The goal of the proposed trial is to investigative in a controlled, prospective manner the robustness of this outcome, and to track quality of life over a 5-year trial period.
|Condition or disease||Intervention/treatment||Phase|
|Pancreatic Cancer||Radiation: Stereotactic MRI-guided On-table Adaptive Radiation Therapy||Phase 2|
Prior stereotactic body radiotherapy (SBRT) experiences for treatment of locally advanced pancreatic cancer entailed either single-fraction or multi-fraction approaches delivering 33 Gray (Gy) in 5 fractions. Excellent tolerance and tumor control has been demonstrated, but median survival remained approximately 14 months.
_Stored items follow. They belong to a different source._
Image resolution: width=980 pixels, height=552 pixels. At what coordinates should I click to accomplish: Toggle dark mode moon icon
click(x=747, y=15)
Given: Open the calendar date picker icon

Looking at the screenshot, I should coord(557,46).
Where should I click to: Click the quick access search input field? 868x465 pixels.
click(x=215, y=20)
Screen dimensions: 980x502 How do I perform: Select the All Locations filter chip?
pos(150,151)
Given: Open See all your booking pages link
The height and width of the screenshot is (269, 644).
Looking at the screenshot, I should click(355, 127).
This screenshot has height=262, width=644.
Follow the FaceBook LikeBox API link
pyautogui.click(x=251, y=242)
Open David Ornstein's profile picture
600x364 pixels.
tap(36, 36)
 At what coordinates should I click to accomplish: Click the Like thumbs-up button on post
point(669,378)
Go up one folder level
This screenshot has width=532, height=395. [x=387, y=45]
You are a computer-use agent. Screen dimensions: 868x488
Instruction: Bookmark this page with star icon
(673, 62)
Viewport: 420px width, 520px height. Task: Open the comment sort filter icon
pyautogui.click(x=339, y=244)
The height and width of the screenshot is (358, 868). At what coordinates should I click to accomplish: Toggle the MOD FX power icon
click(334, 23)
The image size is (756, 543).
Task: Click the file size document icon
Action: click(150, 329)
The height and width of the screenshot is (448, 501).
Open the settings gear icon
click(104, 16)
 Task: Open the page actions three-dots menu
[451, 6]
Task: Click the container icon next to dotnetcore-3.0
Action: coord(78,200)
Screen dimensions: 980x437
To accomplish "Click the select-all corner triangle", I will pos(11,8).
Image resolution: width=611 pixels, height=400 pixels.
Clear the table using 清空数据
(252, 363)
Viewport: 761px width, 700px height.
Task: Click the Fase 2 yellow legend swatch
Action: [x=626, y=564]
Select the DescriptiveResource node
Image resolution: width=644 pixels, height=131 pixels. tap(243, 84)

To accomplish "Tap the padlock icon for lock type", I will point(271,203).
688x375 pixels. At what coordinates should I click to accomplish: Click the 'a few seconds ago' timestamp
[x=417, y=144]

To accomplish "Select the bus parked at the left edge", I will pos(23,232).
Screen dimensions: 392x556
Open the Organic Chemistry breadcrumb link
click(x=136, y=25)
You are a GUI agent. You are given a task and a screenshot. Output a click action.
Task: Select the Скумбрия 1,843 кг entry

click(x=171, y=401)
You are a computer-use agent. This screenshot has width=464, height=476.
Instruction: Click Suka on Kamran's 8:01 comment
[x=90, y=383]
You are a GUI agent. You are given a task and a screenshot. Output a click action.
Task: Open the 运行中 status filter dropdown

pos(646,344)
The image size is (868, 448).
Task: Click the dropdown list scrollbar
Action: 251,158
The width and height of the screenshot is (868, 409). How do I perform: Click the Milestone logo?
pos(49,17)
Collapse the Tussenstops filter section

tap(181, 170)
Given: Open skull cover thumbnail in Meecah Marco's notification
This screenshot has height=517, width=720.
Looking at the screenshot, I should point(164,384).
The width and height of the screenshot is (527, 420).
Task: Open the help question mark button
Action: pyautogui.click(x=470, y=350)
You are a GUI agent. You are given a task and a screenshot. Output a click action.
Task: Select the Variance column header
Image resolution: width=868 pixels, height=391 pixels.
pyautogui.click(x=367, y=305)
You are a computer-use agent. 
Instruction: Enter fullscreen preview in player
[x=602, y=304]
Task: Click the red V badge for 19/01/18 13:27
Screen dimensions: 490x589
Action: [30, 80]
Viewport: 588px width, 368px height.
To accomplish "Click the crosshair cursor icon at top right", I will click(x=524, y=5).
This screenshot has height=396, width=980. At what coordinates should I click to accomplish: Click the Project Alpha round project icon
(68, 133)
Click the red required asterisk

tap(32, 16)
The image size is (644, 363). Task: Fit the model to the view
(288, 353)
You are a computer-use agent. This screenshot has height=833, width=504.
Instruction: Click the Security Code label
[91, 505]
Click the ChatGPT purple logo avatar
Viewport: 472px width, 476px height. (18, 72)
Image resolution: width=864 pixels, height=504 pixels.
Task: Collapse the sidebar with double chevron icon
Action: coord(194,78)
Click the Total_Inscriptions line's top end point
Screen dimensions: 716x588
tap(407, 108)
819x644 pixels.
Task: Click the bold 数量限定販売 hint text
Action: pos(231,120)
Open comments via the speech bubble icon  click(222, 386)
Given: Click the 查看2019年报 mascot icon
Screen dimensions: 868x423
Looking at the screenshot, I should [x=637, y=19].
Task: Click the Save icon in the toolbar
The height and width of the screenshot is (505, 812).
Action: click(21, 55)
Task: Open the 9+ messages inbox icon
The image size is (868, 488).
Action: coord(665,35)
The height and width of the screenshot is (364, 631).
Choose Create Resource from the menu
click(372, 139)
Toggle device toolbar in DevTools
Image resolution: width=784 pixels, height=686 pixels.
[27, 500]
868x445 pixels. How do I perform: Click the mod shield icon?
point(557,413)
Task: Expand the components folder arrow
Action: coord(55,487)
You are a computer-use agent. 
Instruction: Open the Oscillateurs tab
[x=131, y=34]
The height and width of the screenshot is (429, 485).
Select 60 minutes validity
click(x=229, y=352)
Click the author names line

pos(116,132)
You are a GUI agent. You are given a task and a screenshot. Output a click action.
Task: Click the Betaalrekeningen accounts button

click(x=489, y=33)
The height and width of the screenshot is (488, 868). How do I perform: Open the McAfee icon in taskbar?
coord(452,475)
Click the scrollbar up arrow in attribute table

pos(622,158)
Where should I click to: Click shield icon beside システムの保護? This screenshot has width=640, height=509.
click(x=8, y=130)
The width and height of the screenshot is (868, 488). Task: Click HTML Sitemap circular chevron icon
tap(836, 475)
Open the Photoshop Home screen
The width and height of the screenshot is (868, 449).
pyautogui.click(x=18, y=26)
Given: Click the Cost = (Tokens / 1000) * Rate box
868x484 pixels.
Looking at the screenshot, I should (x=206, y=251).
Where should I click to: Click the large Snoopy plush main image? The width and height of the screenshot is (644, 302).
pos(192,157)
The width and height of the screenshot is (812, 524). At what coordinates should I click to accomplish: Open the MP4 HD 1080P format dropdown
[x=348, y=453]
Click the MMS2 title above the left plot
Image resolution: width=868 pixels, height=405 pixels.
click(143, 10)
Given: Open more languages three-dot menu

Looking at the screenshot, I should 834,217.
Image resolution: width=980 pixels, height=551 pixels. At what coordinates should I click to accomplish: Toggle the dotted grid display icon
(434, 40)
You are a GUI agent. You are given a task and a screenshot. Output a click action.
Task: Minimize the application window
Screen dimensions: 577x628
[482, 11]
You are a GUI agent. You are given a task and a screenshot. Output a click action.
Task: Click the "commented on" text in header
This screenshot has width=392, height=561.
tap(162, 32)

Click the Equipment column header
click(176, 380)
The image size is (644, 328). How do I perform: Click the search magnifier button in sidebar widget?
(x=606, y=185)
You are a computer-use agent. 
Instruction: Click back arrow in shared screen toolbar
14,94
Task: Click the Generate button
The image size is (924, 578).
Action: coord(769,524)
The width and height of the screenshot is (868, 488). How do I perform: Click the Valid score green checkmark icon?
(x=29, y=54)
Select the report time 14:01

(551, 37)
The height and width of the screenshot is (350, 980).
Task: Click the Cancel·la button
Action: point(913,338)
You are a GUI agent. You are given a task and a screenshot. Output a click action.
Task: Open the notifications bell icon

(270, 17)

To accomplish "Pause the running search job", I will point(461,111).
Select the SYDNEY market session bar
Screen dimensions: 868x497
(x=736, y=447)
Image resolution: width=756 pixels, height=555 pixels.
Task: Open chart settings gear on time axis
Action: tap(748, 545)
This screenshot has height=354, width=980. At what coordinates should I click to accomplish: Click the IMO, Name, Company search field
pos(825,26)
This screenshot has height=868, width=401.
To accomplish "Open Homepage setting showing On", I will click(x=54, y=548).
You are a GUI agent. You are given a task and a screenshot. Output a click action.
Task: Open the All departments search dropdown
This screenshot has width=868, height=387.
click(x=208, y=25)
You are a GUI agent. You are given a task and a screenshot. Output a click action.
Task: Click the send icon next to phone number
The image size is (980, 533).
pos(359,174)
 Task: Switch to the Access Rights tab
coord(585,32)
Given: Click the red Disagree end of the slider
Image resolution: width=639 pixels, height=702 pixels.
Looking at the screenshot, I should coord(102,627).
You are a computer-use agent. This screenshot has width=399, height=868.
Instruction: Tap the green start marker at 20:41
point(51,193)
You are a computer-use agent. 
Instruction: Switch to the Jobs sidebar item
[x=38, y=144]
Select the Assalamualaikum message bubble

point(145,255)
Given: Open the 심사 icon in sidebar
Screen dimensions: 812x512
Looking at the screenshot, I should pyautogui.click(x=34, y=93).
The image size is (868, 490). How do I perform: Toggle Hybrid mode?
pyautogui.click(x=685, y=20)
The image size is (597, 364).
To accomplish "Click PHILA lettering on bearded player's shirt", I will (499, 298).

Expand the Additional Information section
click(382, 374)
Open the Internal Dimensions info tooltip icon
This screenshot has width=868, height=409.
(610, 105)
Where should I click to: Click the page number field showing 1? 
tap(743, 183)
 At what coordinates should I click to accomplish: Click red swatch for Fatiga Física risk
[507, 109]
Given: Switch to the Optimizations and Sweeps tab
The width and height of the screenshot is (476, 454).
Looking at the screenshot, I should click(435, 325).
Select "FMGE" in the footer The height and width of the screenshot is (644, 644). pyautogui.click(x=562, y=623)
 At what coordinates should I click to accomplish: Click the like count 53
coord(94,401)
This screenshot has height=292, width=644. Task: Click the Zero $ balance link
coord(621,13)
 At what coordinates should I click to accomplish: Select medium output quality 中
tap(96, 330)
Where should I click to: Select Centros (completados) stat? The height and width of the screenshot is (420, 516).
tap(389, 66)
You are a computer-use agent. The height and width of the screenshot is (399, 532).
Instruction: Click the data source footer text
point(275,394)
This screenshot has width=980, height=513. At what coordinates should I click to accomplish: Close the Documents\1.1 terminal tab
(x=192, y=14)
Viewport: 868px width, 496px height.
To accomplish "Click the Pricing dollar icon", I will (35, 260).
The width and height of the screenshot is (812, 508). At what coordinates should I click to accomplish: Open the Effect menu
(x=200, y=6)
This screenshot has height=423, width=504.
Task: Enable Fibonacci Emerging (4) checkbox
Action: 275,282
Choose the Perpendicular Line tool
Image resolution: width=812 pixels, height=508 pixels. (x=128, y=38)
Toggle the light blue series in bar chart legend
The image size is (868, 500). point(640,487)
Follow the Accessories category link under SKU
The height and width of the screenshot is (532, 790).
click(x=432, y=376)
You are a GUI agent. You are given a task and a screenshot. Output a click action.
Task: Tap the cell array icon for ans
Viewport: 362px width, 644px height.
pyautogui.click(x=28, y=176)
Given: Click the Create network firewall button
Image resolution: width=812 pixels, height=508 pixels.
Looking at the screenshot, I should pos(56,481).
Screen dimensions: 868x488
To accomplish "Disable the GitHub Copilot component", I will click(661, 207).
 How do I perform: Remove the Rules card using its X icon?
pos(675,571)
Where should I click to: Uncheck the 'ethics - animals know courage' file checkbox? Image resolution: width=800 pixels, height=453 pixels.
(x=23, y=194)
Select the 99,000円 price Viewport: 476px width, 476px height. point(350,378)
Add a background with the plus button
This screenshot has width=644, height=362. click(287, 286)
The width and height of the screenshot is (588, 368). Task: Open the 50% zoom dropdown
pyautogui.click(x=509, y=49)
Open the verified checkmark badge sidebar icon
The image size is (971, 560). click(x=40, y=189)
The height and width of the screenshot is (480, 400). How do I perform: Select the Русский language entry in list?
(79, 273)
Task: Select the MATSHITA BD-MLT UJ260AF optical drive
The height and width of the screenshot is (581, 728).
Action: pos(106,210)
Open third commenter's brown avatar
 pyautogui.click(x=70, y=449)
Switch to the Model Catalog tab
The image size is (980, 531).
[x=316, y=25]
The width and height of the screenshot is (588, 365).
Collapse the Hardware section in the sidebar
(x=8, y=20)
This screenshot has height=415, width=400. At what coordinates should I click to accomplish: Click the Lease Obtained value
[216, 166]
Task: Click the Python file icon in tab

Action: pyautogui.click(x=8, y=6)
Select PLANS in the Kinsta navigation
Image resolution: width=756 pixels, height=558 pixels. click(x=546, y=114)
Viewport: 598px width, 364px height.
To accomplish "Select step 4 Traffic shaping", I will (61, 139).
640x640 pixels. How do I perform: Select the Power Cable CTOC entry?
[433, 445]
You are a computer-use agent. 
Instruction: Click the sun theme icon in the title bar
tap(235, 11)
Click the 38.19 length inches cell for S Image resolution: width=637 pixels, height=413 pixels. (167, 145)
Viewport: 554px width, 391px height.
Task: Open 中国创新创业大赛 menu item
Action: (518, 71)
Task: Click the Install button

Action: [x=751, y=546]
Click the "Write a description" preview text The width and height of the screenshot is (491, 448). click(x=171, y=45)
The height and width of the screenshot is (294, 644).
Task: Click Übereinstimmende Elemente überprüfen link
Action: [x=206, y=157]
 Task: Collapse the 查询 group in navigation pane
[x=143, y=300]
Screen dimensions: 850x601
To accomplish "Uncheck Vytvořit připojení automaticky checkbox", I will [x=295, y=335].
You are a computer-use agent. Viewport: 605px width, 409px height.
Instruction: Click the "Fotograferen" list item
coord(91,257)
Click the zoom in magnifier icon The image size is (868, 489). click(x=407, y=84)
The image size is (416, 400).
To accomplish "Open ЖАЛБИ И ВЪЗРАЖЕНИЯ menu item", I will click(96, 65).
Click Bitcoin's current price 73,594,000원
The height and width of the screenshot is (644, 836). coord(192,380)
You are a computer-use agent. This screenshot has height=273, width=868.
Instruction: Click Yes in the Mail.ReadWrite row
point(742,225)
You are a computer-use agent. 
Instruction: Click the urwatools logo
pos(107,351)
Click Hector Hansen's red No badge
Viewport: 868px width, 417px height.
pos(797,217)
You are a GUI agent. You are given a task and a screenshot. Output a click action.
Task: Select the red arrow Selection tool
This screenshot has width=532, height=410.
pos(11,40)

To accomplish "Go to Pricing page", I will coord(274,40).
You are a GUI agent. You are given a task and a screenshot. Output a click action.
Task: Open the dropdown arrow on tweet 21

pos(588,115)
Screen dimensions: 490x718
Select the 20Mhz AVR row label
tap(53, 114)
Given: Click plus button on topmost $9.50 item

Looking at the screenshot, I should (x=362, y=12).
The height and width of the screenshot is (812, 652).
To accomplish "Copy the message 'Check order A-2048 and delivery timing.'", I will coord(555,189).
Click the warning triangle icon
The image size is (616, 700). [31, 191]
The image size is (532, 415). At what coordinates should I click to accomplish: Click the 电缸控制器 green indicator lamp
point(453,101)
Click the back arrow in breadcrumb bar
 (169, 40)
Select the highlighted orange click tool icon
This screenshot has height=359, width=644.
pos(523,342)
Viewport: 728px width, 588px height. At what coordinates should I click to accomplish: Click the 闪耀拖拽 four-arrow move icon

This highlights the strengths and limitations of SBRT to current radiation doses for pancreatic cancer. A prior Washington University institutional study and retrospective review has shown the safety of delivering 67.5 Gy in 15 fractions for inoperable pancreatic cancer using a strict 'isotoxicity' approach of limiting the gastrointestinal (GI) organs at risk (stomach, duodenum, small bowel and large bowel) to 45 Gy to 0.5 cm3 or less. This regimen resulted in no grade 3 or higher GI toxicities, and only one death in the 19 patients with a median follow-up of 15 months. This is significantly improved from prior experiences, where approximately 15 months represents the median survival for most studies of inoperable pancreatic cancer.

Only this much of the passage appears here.